I say eventually, because I have some other projects I need to read and review. I just started the The Best of Heroic Fantasy Quarterly 3 (the first story is simply awesome), and after that, I will go over the second edition of Dice or Die, which I was kindly sent. I’ve been reading slowly this year, compared to previous years, savoring things and trying to be more critical of my own response to what I review.

So it will probably be May before I get around to reading and doing a review on Skelos 4, since my plate is full with other projects as well. Maybe I’ll talk about the other, earlier issues, then; I think all three of them had been published and sent before I started this blog almost three years ago.

I just wish to say Thank You to Skelos Press for seeing this project through, and I know you’ll eventually complete it for all of your backers.

Review: Tales From the Magician’s Skull Issue 5

Got this a couple of months ago, finally getting around to reading the stories. As usual, I’ll try to avoid major spoilers; when I mention something that may be spoilerific, I’ll put it in parentheses so you can breeze by it if you want.

There is a nice cover by Sanjulian, and it actually matches one of the stories in the issue. A small thing, but I like when that happens! Then a page of editorializing by Howard Andrew Jones, touching on Covid’s impact and how it changed plans for conventions in 2020, and a quick rundown of this issue’s authors and stories.

A brief – and, for me, obligatory – note on typos. I found six or seven this issue. I think that this is taken seriously, and after looking a story over for the third or fifth time the eyes of an editor can glaze over, but I am looking forward to the issue when no typos wave at me from the page. I have asked this question before (to much silence), but maybe in this age of barely-literate social media posts, nobody except me cares about getting things right? Have standards been so reduced?

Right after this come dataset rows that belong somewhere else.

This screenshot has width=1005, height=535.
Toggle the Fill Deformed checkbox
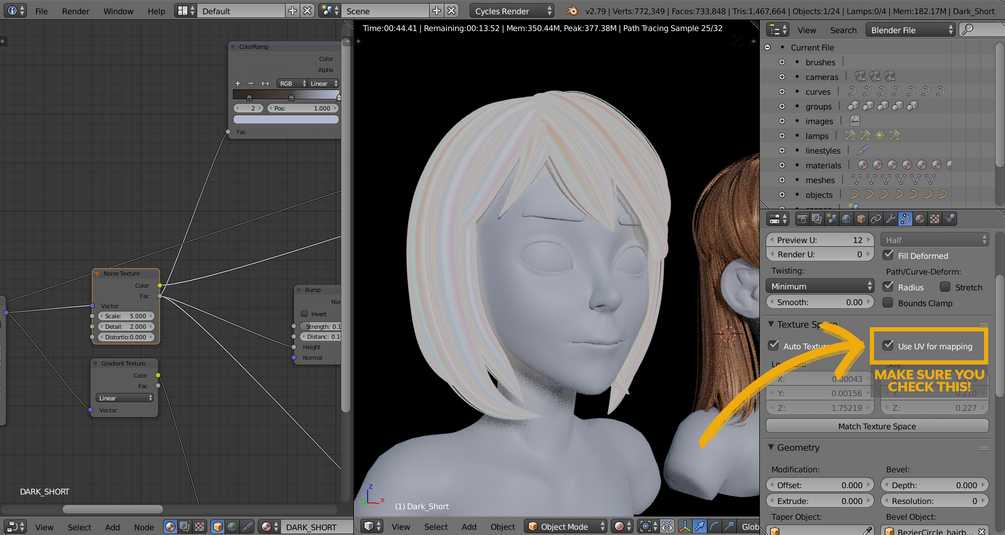[x=888, y=256]
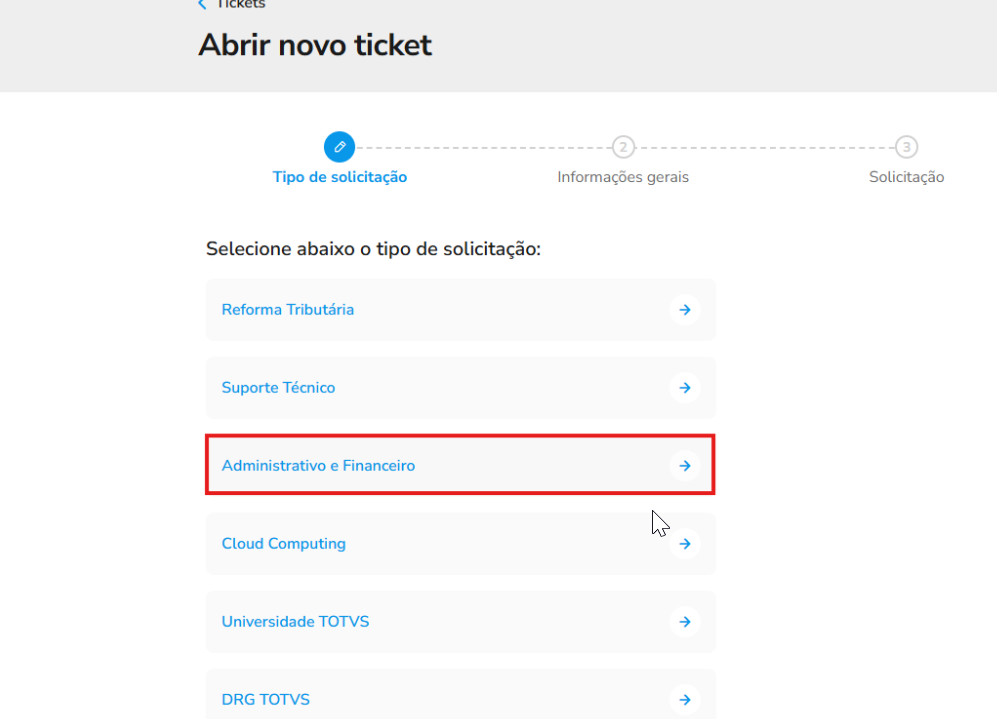997x719 pixels.
Task: Open Universidade TOTVS request type
Action: (461, 622)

So first up is Pool of Memory by James Enge, another Morlock story. He’s one of the characters with a regular home here in TFTMS, which I am of course a fan of – both generally, and in this specific case. I have come to appreciate Enge’s creative situations and locales. I am still a bit left out from the emotional heft of the stories because I have not read the book(s?) featuring Morlock. There are references and characters that do not impact me as they are intended to. I guess at this point, that’s my fault; but then again, the stories appearing in this mag could maybe be given some more internally relevant continuity? That was certainly the case when he lost his hands…Anyway, this story is a bit of a commonplace set-up – “I don’t know who or where I am” – that has the potential to go south pretty fast, but instead I was drawn into it as Morlock tries to remember who he is and figure things out. It was cool seeing his innate curiosity manifest through the fog and how his investigative methods took over. Great visuals, and a well-described bizarre climax raise this story high. There is a bit of help with an object that makes things clear, but it was Morlock’s unorthodox investigation that discovered it and his reasoning ability that allowed him to apply it, so it’s cool. The sad note that the story ends on somewhat paralleled my own as I don’t know who Goldie is exactly to Morlock or what the Wardlands are, but things are explained adequately enough to understand the impact upon Morlock.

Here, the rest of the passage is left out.